A breeding colony of blue herons in Vancouver’s Stanley Park is anything but normal; it’s a noisy, busy place with many human activities, yet experts say the birds somehow thrive.
It’s this time of the year when the Pacific great blue herons are seen high up in the treetops at Stanley Park, screeching, flapping their broad wings and bringing sticks to impress potential mates.
The herons, which were first documented in Stanley Park in 1921, are returning to the park’s rookery high above the tennis courts where they’llcourt, build nests, lay eggs and parent their chicks.
Nadia Xenakis, an Urban Wildlife Programs coordinator at the Stanley Park Ecology Society, said it’s mating season and the public gets a front-row seat to the ritual of male herons carrying sticks to the nest of a possible mate.
If she weaves the stick into the nest, she’s attracted; if she drops the stick to the ground, he’s out, Xenakis explained.
Stanley Park’s colony is “incredibly abnormal,” said Xenakis.
It’s way too loud and there’s too much human activity,she said.
“People play tennis all day, you have cars driving through all day, and you have dogs walking by all day,” said Xenakis.
Yet the herons thrive each year.
About 90 chicks were born last year, even as the colony overcame persistent eagle raids and a nesting season delayed by winter weather, the Vancouver park board said in a news release.
Ross Vennesland, an Environment and Climate Change Canada researcher, said it’s a “little bit of a mystery” to see the herons in Stanley Park, because they usually prefer to nest in quiet places.
This spot, however, also has some benefits, said Vennesland, who has been studying herons since the ’90s.
“They might see it as having fewer predators, perhaps lots of people, but the people don’t really bother them very much.
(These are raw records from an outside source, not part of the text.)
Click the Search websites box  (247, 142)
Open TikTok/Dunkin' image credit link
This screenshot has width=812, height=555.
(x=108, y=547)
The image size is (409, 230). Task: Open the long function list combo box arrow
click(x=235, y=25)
So, you know, herons do adapt to people fairly well in some circumstances and Stanley Park is definitely one of those,” he said.
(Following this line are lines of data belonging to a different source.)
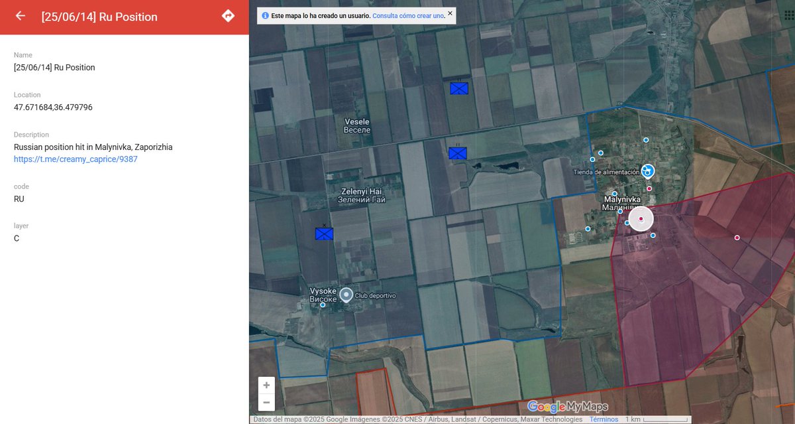
Task: Click the back arrow in the red header
Action: [x=19, y=16]
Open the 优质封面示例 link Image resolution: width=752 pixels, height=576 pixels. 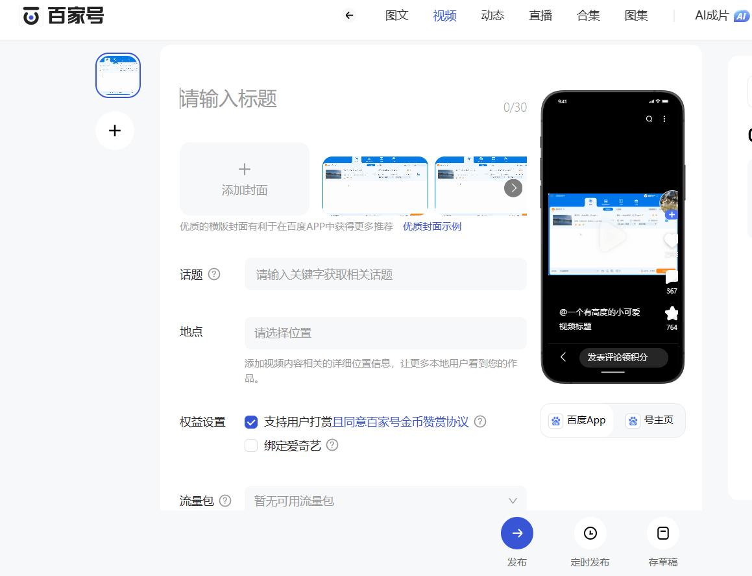[x=431, y=227]
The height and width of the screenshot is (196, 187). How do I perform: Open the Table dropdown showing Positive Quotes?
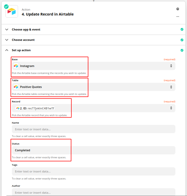[x=94, y=87]

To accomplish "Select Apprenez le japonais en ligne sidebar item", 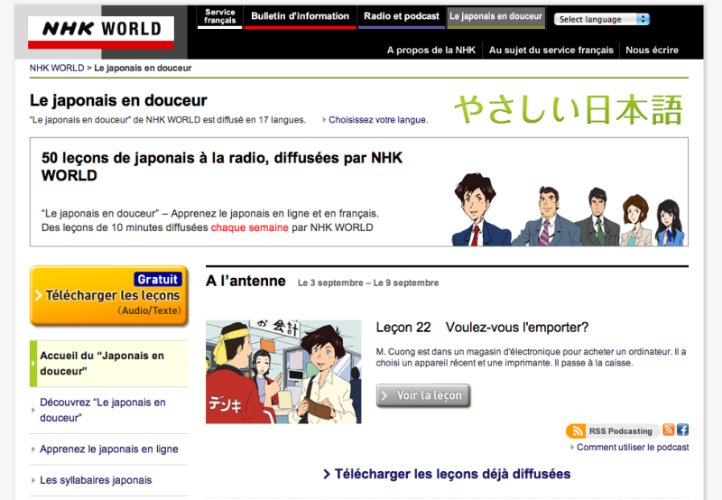I will (x=109, y=449).
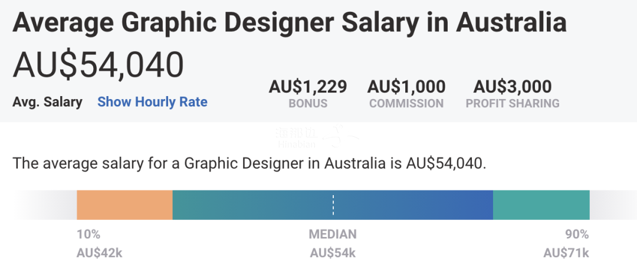Click the AU$1,229 bonus figure
Viewport: 637px width, 273px height.
[x=308, y=87]
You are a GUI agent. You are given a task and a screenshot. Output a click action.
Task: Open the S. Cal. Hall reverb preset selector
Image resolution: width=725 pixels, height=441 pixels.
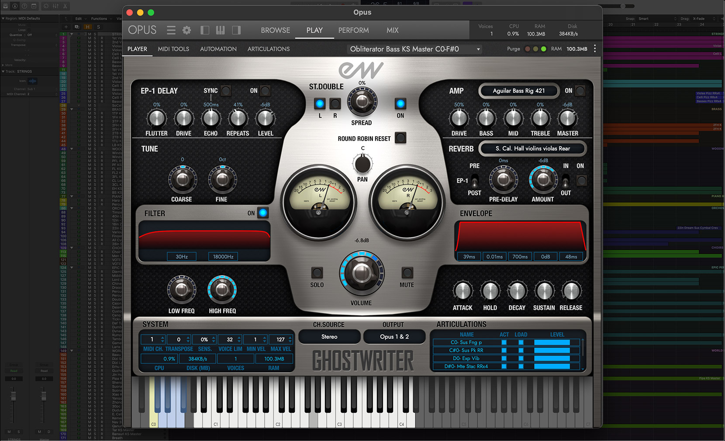pyautogui.click(x=532, y=148)
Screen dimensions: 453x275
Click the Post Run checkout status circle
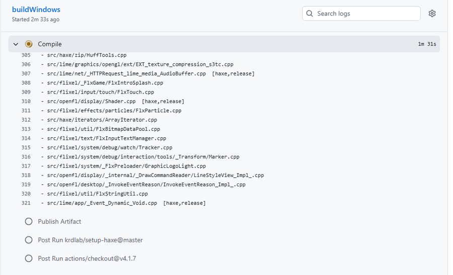click(29, 258)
“And it doesn’t have any eagle nests, so, it definitely is a good spot for them. And that probably explains why they’ve been there now for so long.”
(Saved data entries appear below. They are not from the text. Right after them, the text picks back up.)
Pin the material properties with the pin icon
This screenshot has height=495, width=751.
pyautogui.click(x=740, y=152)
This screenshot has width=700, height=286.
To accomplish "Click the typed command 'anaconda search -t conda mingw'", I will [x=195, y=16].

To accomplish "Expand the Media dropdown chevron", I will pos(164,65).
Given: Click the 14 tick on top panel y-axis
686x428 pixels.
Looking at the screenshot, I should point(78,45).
Maria Morlin,a biology instructor at Vancouver Community College who has been watching herons for 20 years from her nearby apartment, said there are a lot of theories about the park’s heron colony, including that the location grants them easy access to food.
“Herons don’t like to fly more than about 10 kilometres from where they breed because otherwise it takes up too much energy,” said Morlin, who likened the large birds to “flying dinosaurs.”
The peninsula of Stanley Park is surrounded by the waters of English Bay and Burrard Inlet, giving the colony’s members plenty of shoreline from which to feed.
Blue herons usually lay from two to five light blue eggs between February and April that hatch in about 30 days.
Xenakis said there has been a decline overall in fledglings since 2001, when there was a high point of about 254. Now they are seeing about 90 every year.
The downturn in the population has been linked to the decline in habitat quality, increasing urban expansion, and attacks from eagles that go after the eggs.
Vennesland has seen eagle attacks and said it’s a dramatic scene when the eagles arrive at the colony, the herons begin to scream and fly in circles.
“Some may defend their nests, but a lot of them just flee. It’s a quite unnerving sight for sure,” said Vennesland.
From the evolutionary perspective, Vennesland said many of the birds live a fairly long life will give up their nest of eggs to save themselves.
However, adult herons will defend chicks when they are older, added Vennesland.
There are around 4,000 to 5,000 blue herons in Canada, with one-third of them living around the Salish Sea off B.C.’s coast.
Xenakis said it’s sometimes easy to take the blue herons for granted because they’re all around the Lower Mainland.
People need to be aware they’re sharing the area with these beautiful birds, she said.
“If we are kind of destroying habitat, feeding wildlife, things like that can be really disruptive for local wildlife.
“So, just make sure we are being like good citizens of the forest and not leaving a trace behind and causing harm to the animals that are there,” said Xenakis.
People passing by the heron colony area between mid-March to mid-July are encouraged to keep pets on a leash and refrain from flying drones around nesting birds.
Bird lovers can also watch the herons live from Stanley Park via the Heron Cam on the City of Vancouver’s website.